▸ What is being asked: Return each line of the material below exactly. Begin at the first and end on the line with "Home (731, 128)".

▸ Data to examine:
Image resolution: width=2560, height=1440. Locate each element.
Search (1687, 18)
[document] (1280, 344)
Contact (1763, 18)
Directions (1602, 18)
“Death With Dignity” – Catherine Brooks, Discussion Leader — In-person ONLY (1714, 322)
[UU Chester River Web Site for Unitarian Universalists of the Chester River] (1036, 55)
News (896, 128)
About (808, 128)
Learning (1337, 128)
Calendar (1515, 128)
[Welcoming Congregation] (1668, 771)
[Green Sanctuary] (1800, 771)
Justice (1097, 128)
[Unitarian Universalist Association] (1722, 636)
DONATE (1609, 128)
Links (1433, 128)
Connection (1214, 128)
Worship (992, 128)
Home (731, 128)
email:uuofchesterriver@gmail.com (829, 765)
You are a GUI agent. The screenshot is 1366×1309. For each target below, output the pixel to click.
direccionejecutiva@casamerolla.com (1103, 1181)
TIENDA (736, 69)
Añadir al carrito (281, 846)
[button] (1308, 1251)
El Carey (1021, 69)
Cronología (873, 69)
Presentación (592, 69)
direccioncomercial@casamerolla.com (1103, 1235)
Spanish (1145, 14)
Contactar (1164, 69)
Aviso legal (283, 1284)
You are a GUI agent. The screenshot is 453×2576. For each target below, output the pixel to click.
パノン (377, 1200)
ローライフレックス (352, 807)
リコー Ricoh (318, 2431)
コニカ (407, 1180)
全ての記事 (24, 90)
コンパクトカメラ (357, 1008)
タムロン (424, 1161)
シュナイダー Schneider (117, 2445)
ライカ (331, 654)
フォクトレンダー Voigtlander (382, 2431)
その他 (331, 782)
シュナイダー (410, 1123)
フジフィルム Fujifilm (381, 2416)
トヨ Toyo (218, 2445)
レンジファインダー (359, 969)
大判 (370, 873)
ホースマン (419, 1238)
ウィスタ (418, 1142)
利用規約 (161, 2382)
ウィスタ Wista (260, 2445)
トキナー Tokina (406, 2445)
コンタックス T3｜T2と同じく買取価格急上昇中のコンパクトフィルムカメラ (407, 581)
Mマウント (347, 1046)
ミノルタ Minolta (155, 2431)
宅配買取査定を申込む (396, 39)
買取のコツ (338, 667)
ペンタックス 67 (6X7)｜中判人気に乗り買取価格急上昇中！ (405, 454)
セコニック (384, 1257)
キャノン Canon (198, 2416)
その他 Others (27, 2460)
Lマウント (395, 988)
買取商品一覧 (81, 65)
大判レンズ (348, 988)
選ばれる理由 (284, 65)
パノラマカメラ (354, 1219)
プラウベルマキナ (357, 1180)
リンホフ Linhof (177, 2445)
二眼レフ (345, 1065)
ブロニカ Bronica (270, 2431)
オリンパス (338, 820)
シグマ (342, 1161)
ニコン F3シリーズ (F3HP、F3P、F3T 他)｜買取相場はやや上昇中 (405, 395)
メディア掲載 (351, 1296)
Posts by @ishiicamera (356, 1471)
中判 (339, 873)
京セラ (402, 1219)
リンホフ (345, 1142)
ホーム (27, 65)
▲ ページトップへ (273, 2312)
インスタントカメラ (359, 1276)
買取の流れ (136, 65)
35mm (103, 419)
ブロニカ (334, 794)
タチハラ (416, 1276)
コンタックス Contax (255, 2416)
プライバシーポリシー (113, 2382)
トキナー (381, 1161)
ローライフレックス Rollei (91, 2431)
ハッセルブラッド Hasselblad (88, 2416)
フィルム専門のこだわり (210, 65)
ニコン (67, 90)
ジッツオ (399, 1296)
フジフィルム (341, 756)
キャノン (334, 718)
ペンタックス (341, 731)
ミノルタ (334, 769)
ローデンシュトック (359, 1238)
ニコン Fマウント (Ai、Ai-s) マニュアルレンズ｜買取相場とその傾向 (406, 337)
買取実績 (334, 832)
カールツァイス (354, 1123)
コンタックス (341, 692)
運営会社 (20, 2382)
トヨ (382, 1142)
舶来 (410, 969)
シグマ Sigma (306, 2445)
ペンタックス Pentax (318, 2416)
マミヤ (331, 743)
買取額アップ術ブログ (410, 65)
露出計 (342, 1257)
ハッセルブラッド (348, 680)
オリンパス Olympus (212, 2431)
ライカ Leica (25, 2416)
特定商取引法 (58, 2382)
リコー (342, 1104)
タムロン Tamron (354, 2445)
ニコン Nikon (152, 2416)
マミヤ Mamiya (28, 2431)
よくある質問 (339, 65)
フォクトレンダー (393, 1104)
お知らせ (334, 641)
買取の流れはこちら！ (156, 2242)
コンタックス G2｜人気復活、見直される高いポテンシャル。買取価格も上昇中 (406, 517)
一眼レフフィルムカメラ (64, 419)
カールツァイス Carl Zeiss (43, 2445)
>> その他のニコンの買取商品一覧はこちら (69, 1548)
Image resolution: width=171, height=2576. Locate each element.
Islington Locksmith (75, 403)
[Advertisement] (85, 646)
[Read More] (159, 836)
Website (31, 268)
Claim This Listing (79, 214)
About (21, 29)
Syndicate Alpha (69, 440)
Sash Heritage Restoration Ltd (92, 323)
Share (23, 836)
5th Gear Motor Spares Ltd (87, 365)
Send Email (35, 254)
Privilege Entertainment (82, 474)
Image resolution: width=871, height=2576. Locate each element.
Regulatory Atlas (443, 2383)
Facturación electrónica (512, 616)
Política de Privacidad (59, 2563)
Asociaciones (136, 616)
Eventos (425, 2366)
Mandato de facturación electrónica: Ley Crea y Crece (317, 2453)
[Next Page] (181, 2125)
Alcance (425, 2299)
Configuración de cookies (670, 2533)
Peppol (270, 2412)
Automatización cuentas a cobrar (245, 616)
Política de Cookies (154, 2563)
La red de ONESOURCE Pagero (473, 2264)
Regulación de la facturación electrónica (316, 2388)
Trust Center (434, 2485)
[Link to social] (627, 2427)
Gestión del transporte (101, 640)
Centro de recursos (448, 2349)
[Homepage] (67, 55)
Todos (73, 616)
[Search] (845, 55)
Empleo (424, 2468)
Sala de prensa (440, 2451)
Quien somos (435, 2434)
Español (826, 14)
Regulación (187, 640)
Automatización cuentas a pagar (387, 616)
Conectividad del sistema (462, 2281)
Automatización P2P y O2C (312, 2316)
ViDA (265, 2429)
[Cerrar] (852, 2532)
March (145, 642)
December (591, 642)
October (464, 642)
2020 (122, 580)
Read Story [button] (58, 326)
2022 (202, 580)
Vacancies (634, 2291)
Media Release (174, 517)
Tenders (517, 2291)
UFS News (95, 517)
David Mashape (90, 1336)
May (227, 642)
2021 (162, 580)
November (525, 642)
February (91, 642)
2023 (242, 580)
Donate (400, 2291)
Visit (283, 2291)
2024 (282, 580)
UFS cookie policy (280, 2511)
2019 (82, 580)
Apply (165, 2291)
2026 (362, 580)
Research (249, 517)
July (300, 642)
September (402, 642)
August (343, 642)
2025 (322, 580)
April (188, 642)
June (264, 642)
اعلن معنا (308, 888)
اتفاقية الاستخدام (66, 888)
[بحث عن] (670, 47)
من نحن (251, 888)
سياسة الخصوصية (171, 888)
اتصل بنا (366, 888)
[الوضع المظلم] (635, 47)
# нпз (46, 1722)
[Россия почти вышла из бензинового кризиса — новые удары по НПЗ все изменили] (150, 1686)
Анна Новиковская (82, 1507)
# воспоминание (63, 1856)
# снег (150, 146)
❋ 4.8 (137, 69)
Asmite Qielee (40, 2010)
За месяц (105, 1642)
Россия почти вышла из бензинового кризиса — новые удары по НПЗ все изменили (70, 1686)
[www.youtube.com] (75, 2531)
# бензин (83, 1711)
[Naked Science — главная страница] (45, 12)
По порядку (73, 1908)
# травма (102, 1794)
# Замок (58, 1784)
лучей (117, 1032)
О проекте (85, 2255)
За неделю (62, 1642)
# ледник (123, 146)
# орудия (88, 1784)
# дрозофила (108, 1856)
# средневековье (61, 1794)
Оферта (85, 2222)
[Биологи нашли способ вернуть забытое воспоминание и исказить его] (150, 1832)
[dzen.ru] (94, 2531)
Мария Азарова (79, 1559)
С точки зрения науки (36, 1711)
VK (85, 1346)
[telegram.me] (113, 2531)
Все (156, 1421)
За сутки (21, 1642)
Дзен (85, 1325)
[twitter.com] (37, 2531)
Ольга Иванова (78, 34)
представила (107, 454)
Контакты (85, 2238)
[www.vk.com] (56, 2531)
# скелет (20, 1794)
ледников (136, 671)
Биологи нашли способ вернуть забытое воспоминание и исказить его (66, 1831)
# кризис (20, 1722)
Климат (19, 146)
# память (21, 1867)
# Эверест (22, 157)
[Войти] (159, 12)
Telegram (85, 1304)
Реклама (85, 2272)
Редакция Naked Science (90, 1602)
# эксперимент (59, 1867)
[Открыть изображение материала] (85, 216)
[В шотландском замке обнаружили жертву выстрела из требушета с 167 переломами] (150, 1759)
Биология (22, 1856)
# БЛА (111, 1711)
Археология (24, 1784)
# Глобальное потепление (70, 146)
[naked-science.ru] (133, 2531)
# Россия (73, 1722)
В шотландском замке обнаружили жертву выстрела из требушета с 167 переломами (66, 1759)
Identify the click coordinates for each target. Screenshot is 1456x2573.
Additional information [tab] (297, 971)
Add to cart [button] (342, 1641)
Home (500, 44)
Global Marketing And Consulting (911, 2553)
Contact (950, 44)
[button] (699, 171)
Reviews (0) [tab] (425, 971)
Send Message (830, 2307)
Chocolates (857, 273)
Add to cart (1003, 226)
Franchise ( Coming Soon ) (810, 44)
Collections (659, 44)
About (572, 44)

▸ Result:
Image resolution: width=2560, height=1440. Locate each element.
Search (1687, 18)
[document] (1280, 344)
Contact (1763, 18)
Directions (1602, 18)
“Death With Dignity” – Catherine Brooks, Discussion Leader — In-person ONLY (1714, 322)
[UU Chester River Web Site for Unitarian Universalists of the Chester River] (1036, 55)
News (896, 128)
About (808, 128)
Learning (1337, 128)
Calendar (1515, 128)
[Welcoming Congregation] (1668, 771)
[Green Sanctuary] (1800, 771)
Justice (1097, 128)
[Unitarian Universalist Association] (1722, 636)
DONATE (1609, 128)
Links (1433, 128)
Connection (1214, 128)
Worship (992, 128)
Home (731, 128)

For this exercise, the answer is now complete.